Nonfarm Payrolls grew at a paltry rate of 80,000 in June, the unemployment rate is stuck above 8%, retail sales are faltering and inflation is significantly low… It appears the economy is stagnating once again, and GDP may even once again slip into negative territory creating a double-dip recession. To some, the time seems ripe for the government to enact additional stimulus measures.
Proposed actions have ranged from the institution of QE3, to slashing the Fed Funds rate to zero, to even outright government job creation. With so many negative economic signals, why doesn’t the Fed or the government enact more stimulus measures to help jump-start the economy? These are 3 of the top reasons given against enacting more stimulus.
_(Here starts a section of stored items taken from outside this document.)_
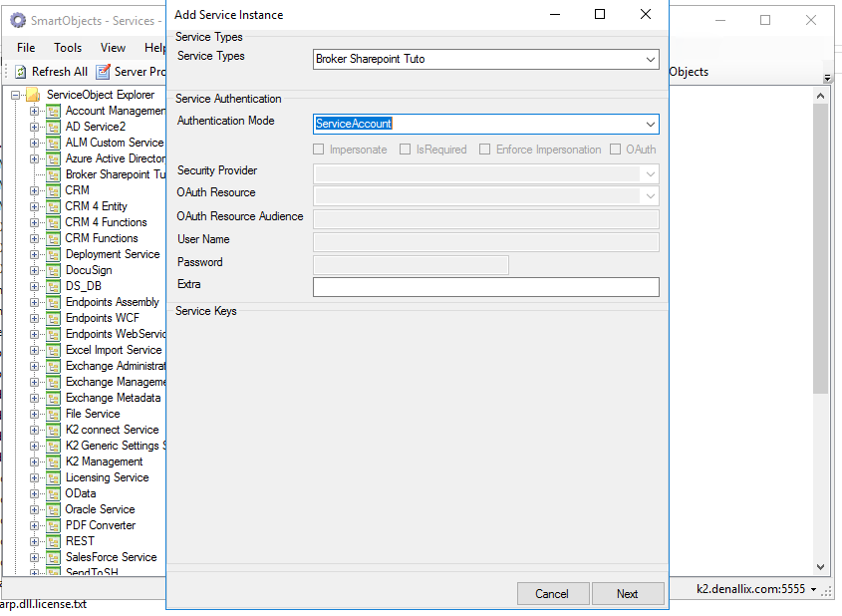Select the DocuSign service object icon
Screen dimensions: 842x616
[x=52, y=270]

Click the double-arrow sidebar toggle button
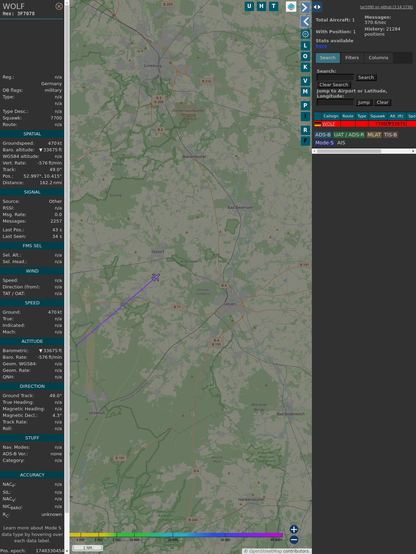[x=317, y=7]
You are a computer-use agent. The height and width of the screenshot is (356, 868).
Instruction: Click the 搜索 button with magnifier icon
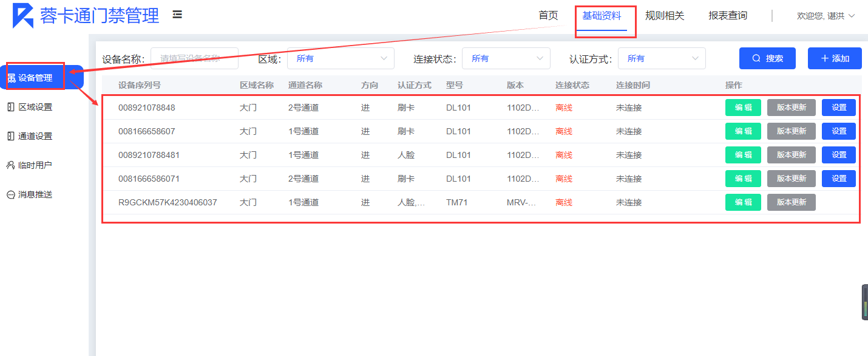(767, 58)
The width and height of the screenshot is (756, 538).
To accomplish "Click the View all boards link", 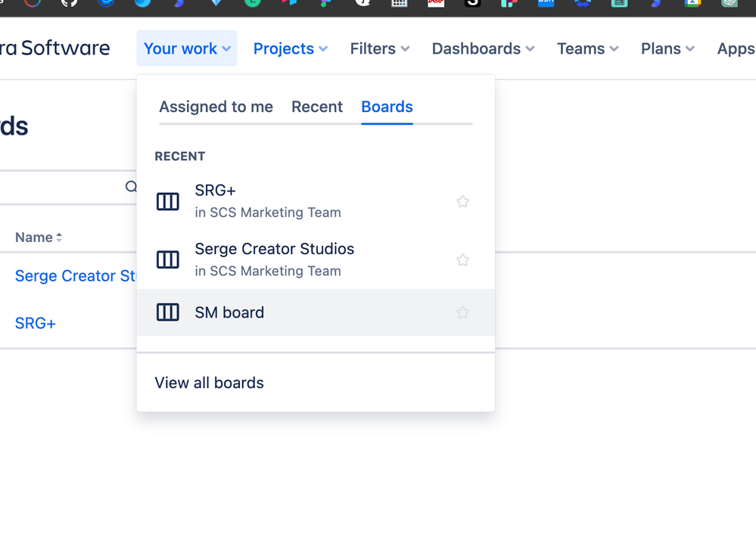I will click(x=209, y=382).
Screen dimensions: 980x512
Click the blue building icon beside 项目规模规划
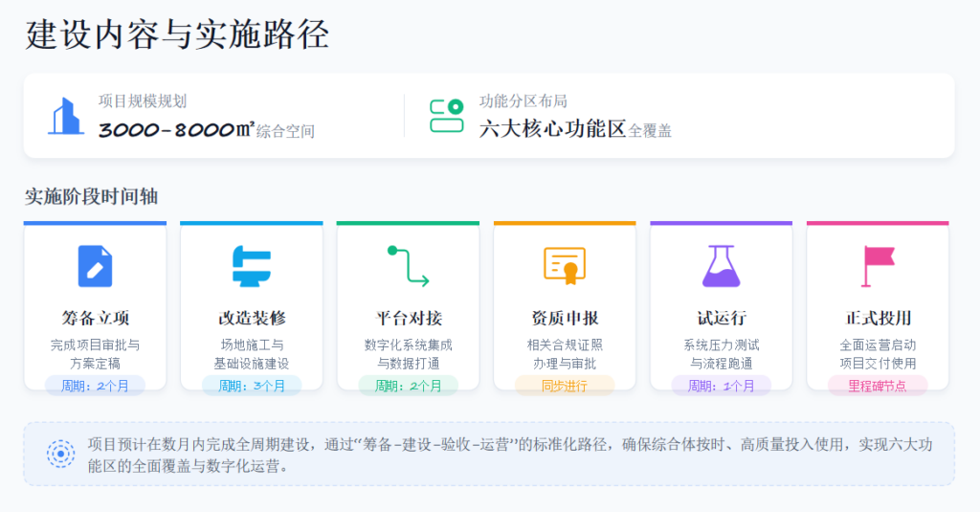66,116
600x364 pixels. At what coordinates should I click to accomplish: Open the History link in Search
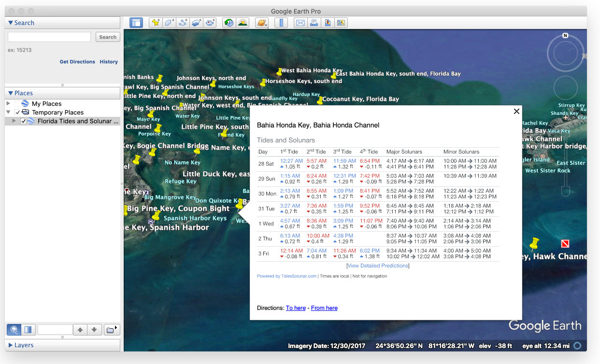109,62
First, and probably the most popular reason, is the fear of sudden runaway inflation. This is always refuted by the fact that we’ve had minimal inflation as of late, and there has yet to be any signs of it increasing in the near future. Common evidence for this is the lack of an increase in TIPS breakevens, which is interpreted as the market’s consensus of expected inflation.
A second common reason against more stimulus (fiscal, at least), is the fact that increased spending will increase the deficit. An increase in the deficit, some fear, will lead to a decrease in confidence in the dollar and result in higher interest rates, a lower dollar and higher inflation. None of these are particularly healthy for the economy, at least in the long run. However, if investors have lost any confidence in our debt, they certainly haven’t shown it in the Treasury market. Even longer term real yields are currently negative, meaning the investor effectively pays for the government to keep their money safe.
Lastly, there’s been some talk about slashing the Fed Funds rate to zero (from a range of zero to .25%). The most common reason given against this strategy is its effect on the money markets. If the rate was slashed to zero, there would be less demand for overnight cash in the fed funds market, and it could cease to operate normally. Considering this would be a marginal decrease at best, Bernanke considers it too risky because it could make it more difficult to raise rates effectively when the time comes. Not to mention, with rates at zero, the money market mutual fund industry would no doubt suffer.
So should there be more fiscal or monetary stimulus? One thing’s for sure- if the economic data continues its recent troublesome trend, for better or worse, there’s no doubt someone will eventually act.